__What to work on__. All of the entries below are to be repeated word for word.

(Stored data entries)
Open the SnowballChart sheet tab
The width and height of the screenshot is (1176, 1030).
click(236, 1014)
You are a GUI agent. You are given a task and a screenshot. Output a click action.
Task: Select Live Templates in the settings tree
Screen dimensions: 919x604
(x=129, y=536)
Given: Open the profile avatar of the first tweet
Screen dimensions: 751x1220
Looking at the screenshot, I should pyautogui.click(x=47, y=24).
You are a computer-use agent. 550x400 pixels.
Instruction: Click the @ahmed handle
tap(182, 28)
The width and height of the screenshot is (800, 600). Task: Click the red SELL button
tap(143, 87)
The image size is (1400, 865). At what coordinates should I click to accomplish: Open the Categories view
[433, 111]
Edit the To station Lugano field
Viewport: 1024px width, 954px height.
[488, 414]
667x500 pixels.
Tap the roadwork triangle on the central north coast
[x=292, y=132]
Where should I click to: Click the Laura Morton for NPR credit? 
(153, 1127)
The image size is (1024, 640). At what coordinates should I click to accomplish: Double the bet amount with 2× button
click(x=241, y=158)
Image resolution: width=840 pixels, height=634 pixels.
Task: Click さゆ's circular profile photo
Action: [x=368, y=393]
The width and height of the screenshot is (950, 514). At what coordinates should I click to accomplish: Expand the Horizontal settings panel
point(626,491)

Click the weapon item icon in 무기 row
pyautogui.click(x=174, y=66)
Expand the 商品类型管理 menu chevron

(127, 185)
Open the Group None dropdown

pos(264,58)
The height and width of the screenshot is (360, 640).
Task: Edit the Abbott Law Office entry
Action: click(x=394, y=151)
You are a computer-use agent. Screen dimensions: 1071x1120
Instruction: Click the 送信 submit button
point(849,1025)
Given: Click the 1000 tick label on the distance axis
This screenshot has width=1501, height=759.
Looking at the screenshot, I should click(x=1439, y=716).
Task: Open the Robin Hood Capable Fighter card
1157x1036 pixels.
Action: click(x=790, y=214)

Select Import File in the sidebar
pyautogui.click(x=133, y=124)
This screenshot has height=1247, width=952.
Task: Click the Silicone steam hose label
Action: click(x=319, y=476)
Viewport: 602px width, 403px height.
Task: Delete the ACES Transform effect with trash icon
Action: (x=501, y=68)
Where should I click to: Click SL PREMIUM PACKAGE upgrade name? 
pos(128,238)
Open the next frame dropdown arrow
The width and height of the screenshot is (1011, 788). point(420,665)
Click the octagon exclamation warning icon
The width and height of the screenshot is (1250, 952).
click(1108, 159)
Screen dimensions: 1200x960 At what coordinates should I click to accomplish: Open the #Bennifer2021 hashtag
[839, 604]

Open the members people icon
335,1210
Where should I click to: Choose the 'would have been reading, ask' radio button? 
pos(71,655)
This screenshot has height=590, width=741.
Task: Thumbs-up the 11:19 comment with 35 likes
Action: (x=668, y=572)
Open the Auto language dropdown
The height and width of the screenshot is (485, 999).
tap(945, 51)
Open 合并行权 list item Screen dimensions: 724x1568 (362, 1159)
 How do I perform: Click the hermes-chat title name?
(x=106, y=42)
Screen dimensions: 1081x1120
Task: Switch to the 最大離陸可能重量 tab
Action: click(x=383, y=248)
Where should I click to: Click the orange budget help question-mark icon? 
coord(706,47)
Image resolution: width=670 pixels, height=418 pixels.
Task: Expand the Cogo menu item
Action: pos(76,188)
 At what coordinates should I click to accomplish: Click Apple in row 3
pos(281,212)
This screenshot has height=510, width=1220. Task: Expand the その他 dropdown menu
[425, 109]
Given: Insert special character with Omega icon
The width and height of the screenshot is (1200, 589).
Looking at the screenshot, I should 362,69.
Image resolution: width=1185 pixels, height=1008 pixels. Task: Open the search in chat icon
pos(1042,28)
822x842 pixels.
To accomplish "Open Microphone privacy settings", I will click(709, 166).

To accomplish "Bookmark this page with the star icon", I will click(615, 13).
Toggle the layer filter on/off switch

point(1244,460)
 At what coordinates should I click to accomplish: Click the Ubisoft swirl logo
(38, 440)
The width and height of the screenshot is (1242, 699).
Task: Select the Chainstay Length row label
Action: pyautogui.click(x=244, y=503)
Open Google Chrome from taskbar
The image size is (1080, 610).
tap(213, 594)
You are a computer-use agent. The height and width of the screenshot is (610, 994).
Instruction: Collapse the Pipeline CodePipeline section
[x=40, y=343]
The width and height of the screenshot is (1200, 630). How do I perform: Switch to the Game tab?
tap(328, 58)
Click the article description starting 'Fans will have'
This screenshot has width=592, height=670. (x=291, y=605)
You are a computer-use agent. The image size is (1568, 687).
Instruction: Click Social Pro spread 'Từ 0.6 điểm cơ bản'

__Output for this exercise__.
Open the SnowballChart sheet tab
The width and height of the screenshot is (1176, 1030).
click(236, 1014)
You are a GUI agent. You are given a task and a screenshot. Output a click action.
Task: Select Live Templates in the settings tree
Screen dimensions: 919x604
(x=129, y=536)
Given: Open the profile avatar of the first tweet
Screen dimensions: 751x1220
Looking at the screenshot, I should pyautogui.click(x=47, y=24).
You are a computer-use agent. 550x400 pixels.
Instruction: Click the @ahmed handle
tap(182, 28)
The width and height of the screenshot is (800, 600). Task: Click the red SELL button
tap(143, 87)
The image size is (1400, 865). At what coordinates should I click to accomplish: Open the Categories view
[433, 111]
Edit the To station Lugano field
Viewport: 1024px width, 954px height.
[488, 414]
667x500 pixels.
Tap the roadwork triangle on the central north coast
[x=292, y=132]
Where should I click to: Click the Laura Morton for NPR credit? 
(153, 1127)
The image size is (1024, 640). At what coordinates should I click to accomplish: Double the bet amount with 2× button
click(x=241, y=158)
Image resolution: width=840 pixels, height=634 pixels.
Task: Click さゆ's circular profile photo
Action: [x=368, y=393]
The width and height of the screenshot is (950, 514). At what coordinates should I click to accomplish: Expand the Horizontal settings panel
point(626,491)

Click the weapon item icon in 무기 row
pyautogui.click(x=174, y=66)
Expand the 商品类型管理 menu chevron

(127, 185)
Open the Group None dropdown

pos(264,58)
The height and width of the screenshot is (360, 640).
Task: Edit the Abbott Law Office entry
Action: click(x=394, y=151)
You are a computer-use agent. Screen dimensions: 1071x1120
Instruction: Click the 送信 submit button
point(849,1025)
Given: Click the 1000 tick label on the distance axis
This screenshot has width=1501, height=759.
Looking at the screenshot, I should click(x=1439, y=716).
Task: Open the Robin Hood Capable Fighter card
1157x1036 pixels.
Action: click(x=790, y=214)

Select Import File in the sidebar
pyautogui.click(x=133, y=124)
This screenshot has height=1247, width=952.
Task: Click the Silicone steam hose label
Action: click(x=319, y=476)
Viewport: 602px width, 403px height.
Task: Delete the ACES Transform effect with trash icon
Action: (x=501, y=68)
Where should I click to: Click SL PREMIUM PACKAGE upgrade name? 
pos(128,238)
Open the next frame dropdown arrow
The width and height of the screenshot is (1011, 788). point(420,665)
Click the octagon exclamation warning icon
The width and height of the screenshot is (1250, 952).
click(1108, 159)
Screen dimensions: 1200x960 At what coordinates should I click to accomplish: Open the #Bennifer2021 hashtag
[839, 604]

Open the members people icon
335,1210
Where should I click to: Choose the 'would have been reading, ask' radio button? 
pos(71,655)
This screenshot has height=590, width=741.
Task: Thumbs-up the 11:19 comment with 35 likes
Action: (x=668, y=572)
Open the Auto language dropdown
The height and width of the screenshot is (485, 999).
tap(945, 51)
Open 合并行权 list item Screen dimensions: 724x1568 (362, 1159)
 How do I perform: Click the hermes-chat title name?
(x=106, y=42)
Screen dimensions: 1081x1120
Task: Switch to the 最大離陸可能重量 tab
Action: click(x=383, y=248)
Where should I click to: Click the orange budget help question-mark icon? 
coord(706,47)
Image resolution: width=670 pixels, height=418 pixels.
Task: Expand the Cogo menu item
Action: pos(76,188)
 At what coordinates should I click to accomplish: Click Apple in row 3
pos(281,212)
This screenshot has height=510, width=1220. Task: Expand the その他 dropdown menu
[425, 109]
Given: Insert special character with Omega icon
The width and height of the screenshot is (1200, 589).
Looking at the screenshot, I should 362,69.
Image resolution: width=1185 pixels, height=1008 pixels. Task: Open the search in chat icon
pos(1042,28)
822x842 pixels.
To accomplish "Open Microphone privacy settings", I will click(709, 166).

To accomplish "Bookmark this page with the star icon", I will click(615, 13).
Toggle the layer filter on/off switch

point(1244,460)
 At what coordinates should I click to accomplish: Click the Ubisoft swirl logo
(38, 440)
The width and height of the screenshot is (1242, 699).
Task: Select the Chainstay Length row label
Action: pyautogui.click(x=244, y=503)
Open Google Chrome from taskbar
The image size is (1080, 610).
tap(213, 594)
You are a computer-use agent. The height and width of the screenshot is (610, 994).
Instruction: Collapse the Pipeline CodePipeline section
[x=40, y=343]
The width and height of the screenshot is (1200, 630). How do I perform: Switch to the Game tab?
tap(328, 58)
Click the article description starting 'Fans will have'
This screenshot has width=592, height=670. (x=291, y=605)
You are a computer-use agent. The image size is (1568, 687).
Instruction: Click Social Pro spread 'Từ 0.6 điểm cơ bản'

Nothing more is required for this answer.